Bayeux, France (1944 AD)
The Battle of Normandy was the beginning of the Allies’ counter-offensive in Western Europe and the largest seaborne invasion landing in history. While the campaign lasted for more than month, the definitive day of the battle, June 6, is the one that is best remembered and for which the term D-Day is best associated. Thousands of ships and planes supported the landing of hundreds of thousands of soldiers in what is arguably World War IIs most storied battle. The success of the amphibious assault was followed up by the liberation of northern France and ultimately the collapse of the Third Reich in the west. Of the many places along the Normandy coast associated with the battle, perhaps the most famous and visited is Omaha Beach, site of the bloodiest fighting and home to the American military cemetery.

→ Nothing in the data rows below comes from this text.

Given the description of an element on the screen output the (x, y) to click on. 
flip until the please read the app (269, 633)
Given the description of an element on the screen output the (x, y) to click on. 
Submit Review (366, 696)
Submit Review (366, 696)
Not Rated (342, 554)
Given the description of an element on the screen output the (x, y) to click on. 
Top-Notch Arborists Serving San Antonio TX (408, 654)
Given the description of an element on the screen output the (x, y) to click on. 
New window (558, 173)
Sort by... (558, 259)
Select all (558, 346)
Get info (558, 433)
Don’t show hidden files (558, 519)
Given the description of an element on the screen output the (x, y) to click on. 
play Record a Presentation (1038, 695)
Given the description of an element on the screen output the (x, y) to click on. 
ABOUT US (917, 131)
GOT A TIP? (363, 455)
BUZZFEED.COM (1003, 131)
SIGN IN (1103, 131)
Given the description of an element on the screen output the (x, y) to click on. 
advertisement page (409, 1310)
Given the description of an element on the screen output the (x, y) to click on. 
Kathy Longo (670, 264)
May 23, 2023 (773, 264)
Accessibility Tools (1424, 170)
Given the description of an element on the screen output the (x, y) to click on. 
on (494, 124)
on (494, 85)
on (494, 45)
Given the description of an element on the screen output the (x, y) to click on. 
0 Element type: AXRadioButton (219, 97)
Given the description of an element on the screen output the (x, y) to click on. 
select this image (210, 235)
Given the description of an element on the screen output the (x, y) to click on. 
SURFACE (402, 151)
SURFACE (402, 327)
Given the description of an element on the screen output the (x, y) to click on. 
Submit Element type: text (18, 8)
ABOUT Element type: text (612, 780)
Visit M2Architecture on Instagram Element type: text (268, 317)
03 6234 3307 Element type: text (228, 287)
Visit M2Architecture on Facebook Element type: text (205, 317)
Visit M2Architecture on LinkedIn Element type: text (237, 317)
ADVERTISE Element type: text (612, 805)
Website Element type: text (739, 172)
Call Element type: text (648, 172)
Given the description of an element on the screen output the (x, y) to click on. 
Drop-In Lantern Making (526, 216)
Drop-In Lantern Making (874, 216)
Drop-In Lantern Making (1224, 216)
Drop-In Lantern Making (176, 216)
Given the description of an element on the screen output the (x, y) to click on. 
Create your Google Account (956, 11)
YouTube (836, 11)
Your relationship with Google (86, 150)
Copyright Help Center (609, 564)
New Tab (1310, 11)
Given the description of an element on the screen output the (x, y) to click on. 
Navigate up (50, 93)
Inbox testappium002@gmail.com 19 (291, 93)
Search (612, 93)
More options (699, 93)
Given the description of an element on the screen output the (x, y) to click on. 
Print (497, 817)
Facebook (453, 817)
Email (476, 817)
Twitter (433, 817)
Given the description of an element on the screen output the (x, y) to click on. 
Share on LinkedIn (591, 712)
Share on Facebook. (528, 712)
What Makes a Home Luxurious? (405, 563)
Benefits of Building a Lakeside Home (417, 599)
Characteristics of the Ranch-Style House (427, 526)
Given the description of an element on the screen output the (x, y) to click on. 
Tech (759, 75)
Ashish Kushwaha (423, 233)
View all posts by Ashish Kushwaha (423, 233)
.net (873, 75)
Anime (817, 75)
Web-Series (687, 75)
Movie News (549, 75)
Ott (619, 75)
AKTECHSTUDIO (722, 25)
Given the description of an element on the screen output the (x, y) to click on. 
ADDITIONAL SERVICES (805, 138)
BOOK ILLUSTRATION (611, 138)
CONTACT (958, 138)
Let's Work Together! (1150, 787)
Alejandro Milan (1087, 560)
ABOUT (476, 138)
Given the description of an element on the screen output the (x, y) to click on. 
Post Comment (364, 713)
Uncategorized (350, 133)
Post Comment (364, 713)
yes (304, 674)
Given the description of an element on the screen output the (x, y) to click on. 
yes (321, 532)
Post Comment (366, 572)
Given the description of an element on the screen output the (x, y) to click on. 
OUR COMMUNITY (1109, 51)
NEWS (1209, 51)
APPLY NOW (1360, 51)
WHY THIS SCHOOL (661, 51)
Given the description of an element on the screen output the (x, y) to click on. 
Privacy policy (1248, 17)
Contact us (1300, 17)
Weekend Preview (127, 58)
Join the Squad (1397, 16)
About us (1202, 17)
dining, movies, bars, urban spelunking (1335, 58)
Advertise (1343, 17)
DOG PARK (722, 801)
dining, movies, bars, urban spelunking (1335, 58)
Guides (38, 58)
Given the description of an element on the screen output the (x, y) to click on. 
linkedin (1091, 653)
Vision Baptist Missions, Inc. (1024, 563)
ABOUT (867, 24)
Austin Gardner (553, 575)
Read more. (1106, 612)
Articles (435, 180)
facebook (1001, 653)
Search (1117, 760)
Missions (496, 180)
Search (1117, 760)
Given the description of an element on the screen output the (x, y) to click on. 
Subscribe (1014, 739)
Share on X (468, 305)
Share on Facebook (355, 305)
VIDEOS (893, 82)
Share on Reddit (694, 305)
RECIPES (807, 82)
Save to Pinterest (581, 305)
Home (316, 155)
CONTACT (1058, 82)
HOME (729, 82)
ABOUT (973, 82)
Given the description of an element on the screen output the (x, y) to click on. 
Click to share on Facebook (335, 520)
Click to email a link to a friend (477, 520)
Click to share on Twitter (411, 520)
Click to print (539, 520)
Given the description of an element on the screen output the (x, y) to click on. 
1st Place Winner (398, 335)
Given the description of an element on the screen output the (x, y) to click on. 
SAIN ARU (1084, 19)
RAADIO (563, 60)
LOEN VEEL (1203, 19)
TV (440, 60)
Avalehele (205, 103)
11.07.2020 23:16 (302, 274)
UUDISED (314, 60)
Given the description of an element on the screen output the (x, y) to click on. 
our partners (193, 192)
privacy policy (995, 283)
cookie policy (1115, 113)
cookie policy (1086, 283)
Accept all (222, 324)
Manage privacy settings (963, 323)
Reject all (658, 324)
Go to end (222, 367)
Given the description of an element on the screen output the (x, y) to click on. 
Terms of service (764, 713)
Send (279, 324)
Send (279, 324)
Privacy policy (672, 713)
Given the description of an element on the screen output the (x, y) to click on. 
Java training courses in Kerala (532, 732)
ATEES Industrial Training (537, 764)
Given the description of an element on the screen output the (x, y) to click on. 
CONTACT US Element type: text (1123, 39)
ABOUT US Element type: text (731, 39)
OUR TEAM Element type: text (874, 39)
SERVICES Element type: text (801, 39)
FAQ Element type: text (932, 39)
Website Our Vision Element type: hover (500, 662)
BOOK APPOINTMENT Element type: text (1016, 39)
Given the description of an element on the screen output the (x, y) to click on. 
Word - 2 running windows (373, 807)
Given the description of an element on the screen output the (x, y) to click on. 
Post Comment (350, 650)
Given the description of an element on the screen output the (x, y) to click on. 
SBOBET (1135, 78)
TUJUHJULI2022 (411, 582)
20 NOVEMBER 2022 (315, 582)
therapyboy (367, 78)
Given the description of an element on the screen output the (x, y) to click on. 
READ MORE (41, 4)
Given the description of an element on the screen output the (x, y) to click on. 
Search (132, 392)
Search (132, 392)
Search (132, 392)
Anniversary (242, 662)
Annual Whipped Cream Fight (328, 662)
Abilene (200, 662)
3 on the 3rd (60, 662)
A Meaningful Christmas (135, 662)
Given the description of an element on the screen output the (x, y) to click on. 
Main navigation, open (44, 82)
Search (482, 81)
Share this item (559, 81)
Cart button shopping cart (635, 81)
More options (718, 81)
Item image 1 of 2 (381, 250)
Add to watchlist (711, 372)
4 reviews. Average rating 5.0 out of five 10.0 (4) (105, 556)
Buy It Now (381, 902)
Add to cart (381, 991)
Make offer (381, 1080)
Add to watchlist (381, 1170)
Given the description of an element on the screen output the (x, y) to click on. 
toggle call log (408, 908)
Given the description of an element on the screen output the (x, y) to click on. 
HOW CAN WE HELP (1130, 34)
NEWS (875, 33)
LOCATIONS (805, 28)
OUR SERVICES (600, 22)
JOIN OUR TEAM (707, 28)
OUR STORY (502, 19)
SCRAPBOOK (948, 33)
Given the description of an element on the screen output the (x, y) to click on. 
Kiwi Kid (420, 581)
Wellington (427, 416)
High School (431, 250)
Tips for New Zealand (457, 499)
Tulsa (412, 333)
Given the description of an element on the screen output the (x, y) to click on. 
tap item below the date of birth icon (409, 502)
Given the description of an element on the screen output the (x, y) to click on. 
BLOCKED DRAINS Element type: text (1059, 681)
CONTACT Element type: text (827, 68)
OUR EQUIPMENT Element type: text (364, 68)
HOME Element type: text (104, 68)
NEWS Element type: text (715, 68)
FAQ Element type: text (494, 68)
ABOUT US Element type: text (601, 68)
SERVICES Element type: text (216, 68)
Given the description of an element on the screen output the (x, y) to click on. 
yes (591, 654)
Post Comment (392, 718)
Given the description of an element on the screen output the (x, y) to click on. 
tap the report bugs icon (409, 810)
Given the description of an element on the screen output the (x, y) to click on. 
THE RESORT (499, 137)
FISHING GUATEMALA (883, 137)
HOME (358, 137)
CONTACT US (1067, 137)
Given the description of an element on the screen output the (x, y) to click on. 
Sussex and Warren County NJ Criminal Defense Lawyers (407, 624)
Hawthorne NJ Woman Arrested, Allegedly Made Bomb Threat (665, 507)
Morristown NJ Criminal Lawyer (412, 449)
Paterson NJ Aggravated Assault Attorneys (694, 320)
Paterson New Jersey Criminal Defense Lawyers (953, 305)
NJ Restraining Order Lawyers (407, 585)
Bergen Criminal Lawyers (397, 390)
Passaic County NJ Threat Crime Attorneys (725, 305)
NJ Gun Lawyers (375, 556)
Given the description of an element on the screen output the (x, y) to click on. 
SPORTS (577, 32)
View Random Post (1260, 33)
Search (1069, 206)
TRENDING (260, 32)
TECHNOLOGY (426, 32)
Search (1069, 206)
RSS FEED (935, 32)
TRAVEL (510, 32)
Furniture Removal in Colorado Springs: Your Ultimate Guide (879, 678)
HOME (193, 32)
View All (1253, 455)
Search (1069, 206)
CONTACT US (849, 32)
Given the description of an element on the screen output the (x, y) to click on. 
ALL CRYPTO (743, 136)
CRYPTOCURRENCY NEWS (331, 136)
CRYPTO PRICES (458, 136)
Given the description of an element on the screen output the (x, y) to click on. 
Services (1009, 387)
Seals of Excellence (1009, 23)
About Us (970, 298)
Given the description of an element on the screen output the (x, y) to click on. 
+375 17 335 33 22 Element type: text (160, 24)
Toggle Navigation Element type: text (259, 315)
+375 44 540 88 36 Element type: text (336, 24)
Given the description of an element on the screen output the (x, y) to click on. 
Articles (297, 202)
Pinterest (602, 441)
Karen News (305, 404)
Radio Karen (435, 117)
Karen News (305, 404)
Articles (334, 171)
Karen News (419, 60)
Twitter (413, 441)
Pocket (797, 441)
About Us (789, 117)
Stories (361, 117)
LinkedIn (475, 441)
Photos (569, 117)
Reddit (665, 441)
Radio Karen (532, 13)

After the German conquest of France in 1940, the Allies in western Europe were limited to peripheral engagements against the Nazis for the better part of four years. With the exception of the campaigns in Africa and the Mediterranean theater, the British, Americans and other allied nations were not in a realistic position to open up a new front in France. By 1943 the situation had changed dramatically, notably due to the vast Soviet offensives in the east which had drawn away so much of Germany’s forces.
Planning for the invasion had actually begun as early as 1942, and by May 1944 the Allies had assembled the largest amphibious invasion force in history in the southern ports of England. Over a million soldiers from more than a dozen countries were assembled under the command of Dwight Eisenhower, along with over a hundred thousand vehicles, nearly seven thousand warships and landing craft, and countless aircraft. Opposing them along the northern coast of France were hundreds of thousands of heavily armed, well entrenched German soldiers led by veteran commanders Gerd Von Rundstedt and Erwin Rommel.
The ultimate goal of the Normandy campaign was to put sufficient forces in northern France to resist any Germany counteroffensive, and to seize and secure a deep water port. Normandy was chosen as the site of the landings, with Cherbourg as the strategic prize. The battle began late the night of June 5, spearheaded by airborne units with the mission to quickly secure vital rear areas and open the door for the subsequent amphibious landings. The landings followed just after dawn, with tens of thousands of men landed in wave after wave of attack against Hitler’s vaunted Atlantic Wall, a series of defenses which stretched from the border of Spain to Denmark.
Five beachheads were established, Sword, Juno and Gold by the British and Canadians; and Omaha and Utah by the Americans. The most famous and bloodiest action by far was that at Omaha Beach, where the Germans put up the stiffest resistance. Despite fierce fighting Omaha was eventually taken, along with the rest of the beaches, and most of the Allied gains were linked up and consolidated within a couple of days. Much of Northern France was in Allied hands by the time the campaign was technically ended in July.
Virtually the entire length of beach in Normandy witnessed fighting on June 6, 1944, and there are a number of sites worth visiting, including surviving sections of the Atlantic Wall, commemorative monuments and cemeteries. The most popular site for most visitors is the American cemetery at Omaha beach, where the most fiercest fighting of the battle took place. Just a few miles inland from the beaches is the D-Day Museum in Bayeux, which houses artifacts of the battle and serves as an important hub for the region.
The Normandy beaches are located just north of the city of Bayeux, approximately twenty miles northwest of Caen and 130 miles northwest of Paris. Bayeux is the primary hub for visitors to the battle sites, and is home to the Memorial Museum of the Battle of Normandy. The American Cemetery and Omaha Beach are located at the nearby village of Colleville-sur-Mer. No admission information was available as of the time of this writing. Web: www.abmc.gov/cemeteries/no (official website).